• **Exercise aim**
An unaltered copy of the listing below is required.

___ Records

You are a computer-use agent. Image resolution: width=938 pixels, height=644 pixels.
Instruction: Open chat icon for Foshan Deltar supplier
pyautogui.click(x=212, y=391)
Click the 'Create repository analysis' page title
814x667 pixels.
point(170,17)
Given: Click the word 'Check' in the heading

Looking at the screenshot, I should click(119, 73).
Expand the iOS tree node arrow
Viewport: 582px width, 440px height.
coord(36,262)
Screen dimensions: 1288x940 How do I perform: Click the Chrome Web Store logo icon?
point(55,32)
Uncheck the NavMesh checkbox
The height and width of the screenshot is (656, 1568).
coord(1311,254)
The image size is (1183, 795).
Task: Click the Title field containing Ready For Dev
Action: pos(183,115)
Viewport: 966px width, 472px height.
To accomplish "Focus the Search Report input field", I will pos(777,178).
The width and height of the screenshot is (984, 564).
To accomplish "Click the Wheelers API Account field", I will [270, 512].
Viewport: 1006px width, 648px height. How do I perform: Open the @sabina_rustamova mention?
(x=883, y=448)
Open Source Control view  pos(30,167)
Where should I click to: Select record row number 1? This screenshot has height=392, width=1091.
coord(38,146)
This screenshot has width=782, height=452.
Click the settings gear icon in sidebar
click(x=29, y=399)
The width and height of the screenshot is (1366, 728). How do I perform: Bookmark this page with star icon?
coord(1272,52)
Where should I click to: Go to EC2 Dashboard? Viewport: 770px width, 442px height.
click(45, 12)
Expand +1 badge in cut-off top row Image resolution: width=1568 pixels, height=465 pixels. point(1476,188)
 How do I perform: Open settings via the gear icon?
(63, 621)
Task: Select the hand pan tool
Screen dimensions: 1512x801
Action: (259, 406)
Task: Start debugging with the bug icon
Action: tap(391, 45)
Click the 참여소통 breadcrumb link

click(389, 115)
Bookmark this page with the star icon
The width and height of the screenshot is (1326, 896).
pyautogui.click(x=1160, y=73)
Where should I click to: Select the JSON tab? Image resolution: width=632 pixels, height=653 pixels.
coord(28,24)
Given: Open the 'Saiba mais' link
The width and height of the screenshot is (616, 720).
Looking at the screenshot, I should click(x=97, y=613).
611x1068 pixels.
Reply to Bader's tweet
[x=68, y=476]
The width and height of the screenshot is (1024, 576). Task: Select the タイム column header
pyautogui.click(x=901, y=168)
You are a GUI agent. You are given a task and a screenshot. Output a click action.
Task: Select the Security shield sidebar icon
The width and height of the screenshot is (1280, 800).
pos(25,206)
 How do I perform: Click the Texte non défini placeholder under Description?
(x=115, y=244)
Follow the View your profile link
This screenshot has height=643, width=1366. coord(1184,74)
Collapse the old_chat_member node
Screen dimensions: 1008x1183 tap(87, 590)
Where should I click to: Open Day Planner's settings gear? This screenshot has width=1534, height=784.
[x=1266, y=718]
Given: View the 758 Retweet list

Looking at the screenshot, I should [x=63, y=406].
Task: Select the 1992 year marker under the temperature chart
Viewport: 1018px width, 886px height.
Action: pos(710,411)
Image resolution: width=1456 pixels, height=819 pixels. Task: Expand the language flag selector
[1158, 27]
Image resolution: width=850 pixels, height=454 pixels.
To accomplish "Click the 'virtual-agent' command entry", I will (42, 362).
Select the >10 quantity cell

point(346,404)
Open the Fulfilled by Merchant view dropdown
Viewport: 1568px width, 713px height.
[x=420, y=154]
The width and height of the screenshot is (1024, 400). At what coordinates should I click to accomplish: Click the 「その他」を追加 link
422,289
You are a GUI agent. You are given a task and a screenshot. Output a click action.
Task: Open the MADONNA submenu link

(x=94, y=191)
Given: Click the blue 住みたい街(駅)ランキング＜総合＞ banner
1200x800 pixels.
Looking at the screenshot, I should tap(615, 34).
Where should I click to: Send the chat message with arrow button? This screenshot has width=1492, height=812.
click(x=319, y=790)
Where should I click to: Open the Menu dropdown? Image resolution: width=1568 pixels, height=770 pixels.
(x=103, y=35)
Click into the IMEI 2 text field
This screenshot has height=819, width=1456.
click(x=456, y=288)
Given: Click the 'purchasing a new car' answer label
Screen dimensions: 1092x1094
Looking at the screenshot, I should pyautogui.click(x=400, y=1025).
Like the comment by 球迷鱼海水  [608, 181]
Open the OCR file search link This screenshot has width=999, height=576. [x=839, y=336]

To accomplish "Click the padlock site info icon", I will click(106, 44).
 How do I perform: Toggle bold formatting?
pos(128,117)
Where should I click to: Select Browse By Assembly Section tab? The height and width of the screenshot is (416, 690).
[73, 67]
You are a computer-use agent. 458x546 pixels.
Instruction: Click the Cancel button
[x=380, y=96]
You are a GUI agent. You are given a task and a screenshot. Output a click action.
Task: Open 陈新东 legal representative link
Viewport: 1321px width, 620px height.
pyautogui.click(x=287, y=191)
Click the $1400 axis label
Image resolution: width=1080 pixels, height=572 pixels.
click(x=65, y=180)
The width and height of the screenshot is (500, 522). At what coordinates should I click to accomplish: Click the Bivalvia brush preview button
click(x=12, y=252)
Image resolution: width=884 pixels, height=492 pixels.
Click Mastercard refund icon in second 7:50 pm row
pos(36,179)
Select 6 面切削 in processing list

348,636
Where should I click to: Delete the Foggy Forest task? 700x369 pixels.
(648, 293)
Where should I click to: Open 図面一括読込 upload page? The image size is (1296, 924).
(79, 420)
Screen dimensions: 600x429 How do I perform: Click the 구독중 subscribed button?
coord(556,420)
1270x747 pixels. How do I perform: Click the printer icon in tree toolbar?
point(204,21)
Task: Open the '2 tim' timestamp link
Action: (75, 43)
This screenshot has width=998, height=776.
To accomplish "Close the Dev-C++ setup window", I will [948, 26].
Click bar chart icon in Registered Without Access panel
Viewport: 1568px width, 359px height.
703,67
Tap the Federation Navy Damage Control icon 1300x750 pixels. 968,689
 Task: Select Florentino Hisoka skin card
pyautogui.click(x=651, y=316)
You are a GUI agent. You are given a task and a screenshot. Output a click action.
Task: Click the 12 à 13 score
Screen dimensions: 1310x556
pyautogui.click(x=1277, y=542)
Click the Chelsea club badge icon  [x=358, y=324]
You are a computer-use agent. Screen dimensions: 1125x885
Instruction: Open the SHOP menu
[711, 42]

______

• **Expected output**
You are a computer-use agent. Image resolution: width=938 pixels, height=644 pixels.
Instruction: Open chat icon for Foshan Deltar supplier
pyautogui.click(x=212, y=391)
Click the 'Create repository analysis' page title
814x667 pixels.
point(170,17)
Given: Click the word 'Check' in the heading

Looking at the screenshot, I should click(119, 73).
Expand the iOS tree node arrow
Viewport: 582px width, 440px height.
coord(36,262)
Screen dimensions: 1288x940 How do I perform: Click the Chrome Web Store logo icon?
point(55,32)
Uncheck the NavMesh checkbox
The height and width of the screenshot is (656, 1568).
coord(1311,254)
The image size is (1183, 795).
Task: Click the Title field containing Ready For Dev
Action: pos(183,115)
Viewport: 966px width, 472px height.
To accomplish "Focus the Search Report input field", I will pos(777,178).
The width and height of the screenshot is (984, 564).
To accomplish "Click the Wheelers API Account field", I will [270, 512].
Viewport: 1006px width, 648px height. How do I perform: Open the @sabina_rustamova mention?
(x=883, y=448)
Open Source Control view  pos(30,167)
Where should I click to: Select record row number 1? This screenshot has height=392, width=1091.
coord(38,146)
This screenshot has width=782, height=452.
Click the settings gear icon in sidebar
click(x=29, y=399)
The width and height of the screenshot is (1366, 728). How do I perform: Bookmark this page with star icon?
coord(1272,52)
Where should I click to: Go to EC2 Dashboard? Viewport: 770px width, 442px height.
click(45, 12)
Expand +1 badge in cut-off top row Image resolution: width=1568 pixels, height=465 pixels. point(1476,188)
 How do I perform: Open settings via the gear icon?
(63, 621)
Task: Select the hand pan tool
Screen dimensions: 1512x801
Action: (259, 406)
Task: Start debugging with the bug icon
Action: tap(391, 45)
Click the 참여소통 breadcrumb link

click(389, 115)
Bookmark this page with the star icon
The width and height of the screenshot is (1326, 896).
pyautogui.click(x=1160, y=73)
Where should I click to: Select the JSON tab? Image resolution: width=632 pixels, height=653 pixels.
coord(28,24)
Given: Open the 'Saiba mais' link
The width and height of the screenshot is (616, 720).
Looking at the screenshot, I should click(x=97, y=613).
611x1068 pixels.
Reply to Bader's tweet
[x=68, y=476]
The width and height of the screenshot is (1024, 576). Task: Select the タイム column header
pyautogui.click(x=901, y=168)
You are a GUI agent. You are given a task and a screenshot. Output a click action.
Task: Select the Security shield sidebar icon
The width and height of the screenshot is (1280, 800).
pos(25,206)
 How do I perform: Click the Texte non défini placeholder under Description?
(x=115, y=244)
Follow the View your profile link
This screenshot has height=643, width=1366. coord(1184,74)
Collapse the old_chat_member node
Screen dimensions: 1008x1183 tap(87, 590)
Where should I click to: Open Day Planner's settings gear? This screenshot has width=1534, height=784.
[x=1266, y=718]
Given: View the 758 Retweet list

Looking at the screenshot, I should [x=63, y=406].
Task: Select the 1992 year marker under the temperature chart
Viewport: 1018px width, 886px height.
Action: pos(710,411)
Image resolution: width=1456 pixels, height=819 pixels. Task: Expand the language flag selector
[1158, 27]
Image resolution: width=850 pixels, height=454 pixels.
To accomplish "Click the 'virtual-agent' command entry", I will (42, 362).
Select the >10 quantity cell

point(346,404)
Open the Fulfilled by Merchant view dropdown
Viewport: 1568px width, 713px height.
[x=420, y=154]
The width and height of the screenshot is (1024, 400). At what coordinates should I click to accomplish: Click the 「その他」を追加 link
422,289
You are a GUI agent. You are given a task and a screenshot. Output a click action.
Task: Open the MADONNA submenu link

(x=94, y=191)
Given: Click the blue 住みたい街(駅)ランキング＜総合＞ banner
1200x800 pixels.
Looking at the screenshot, I should tap(615, 34).
Where should I click to: Send the chat message with arrow button? This screenshot has width=1492, height=812.
click(x=319, y=790)
Where should I click to: Open the Menu dropdown? Image resolution: width=1568 pixels, height=770 pixels.
(x=103, y=35)
Click into the IMEI 2 text field
This screenshot has height=819, width=1456.
click(x=456, y=288)
Given: Click the 'purchasing a new car' answer label
Screen dimensions: 1092x1094
Looking at the screenshot, I should pyautogui.click(x=400, y=1025).
Like the comment by 球迷鱼海水  [608, 181]
Open the OCR file search link This screenshot has width=999, height=576. [x=839, y=336]

To accomplish "Click the padlock site info icon", I will click(106, 44).
 How do I perform: Toggle bold formatting?
pos(128,117)
Where should I click to: Select Browse By Assembly Section tab? The height and width of the screenshot is (416, 690).
[73, 67]
You are a computer-use agent. 458x546 pixels.
Instruction: Click the Cancel button
[x=380, y=96]
You are a GUI agent. You are given a task and a screenshot. Output a click action.
Task: Open 陈新东 legal representative link
Viewport: 1321px width, 620px height.
pyautogui.click(x=287, y=191)
Click the $1400 axis label
Image resolution: width=1080 pixels, height=572 pixels.
click(x=65, y=180)
The width and height of the screenshot is (500, 522). At what coordinates should I click to accomplish: Click the Bivalvia brush preview button
click(x=12, y=252)
Image resolution: width=884 pixels, height=492 pixels.
Click Mastercard refund icon in second 7:50 pm row
pos(36,179)
Select 6 面切削 in processing list

348,636
Where should I click to: Delete the Foggy Forest task? 700x369 pixels.
(648, 293)
Where should I click to: Open 図面一括読込 upload page? The image size is (1296, 924).
(79, 420)
Screen dimensions: 600x429 How do I perform: Click the 구독중 subscribed button?
coord(556,420)
1270x747 pixels. How do I perform: Click the printer icon in tree toolbar?
point(204,21)
Task: Open the '2 tim' timestamp link
Action: (75, 43)
This screenshot has width=998, height=776.
To accomplish "Close the Dev-C++ setup window", I will [948, 26].
Click bar chart icon in Registered Without Access panel
Viewport: 1568px width, 359px height.
703,67
Tap the Federation Navy Damage Control icon 1300x750 pixels. 968,689
 Task: Select Florentino Hisoka skin card
pyautogui.click(x=651, y=316)
You are a GUI agent. You are given a task and a screenshot. Output a click action.
Task: Click the 12 à 13 score
Screen dimensions: 1310x556
pyautogui.click(x=1277, y=542)
Click the Chelsea club badge icon  [x=358, y=324]
You are a computer-use agent. Screen dimensions: 1125x885
Instruction: Open the SHOP menu
[711, 42]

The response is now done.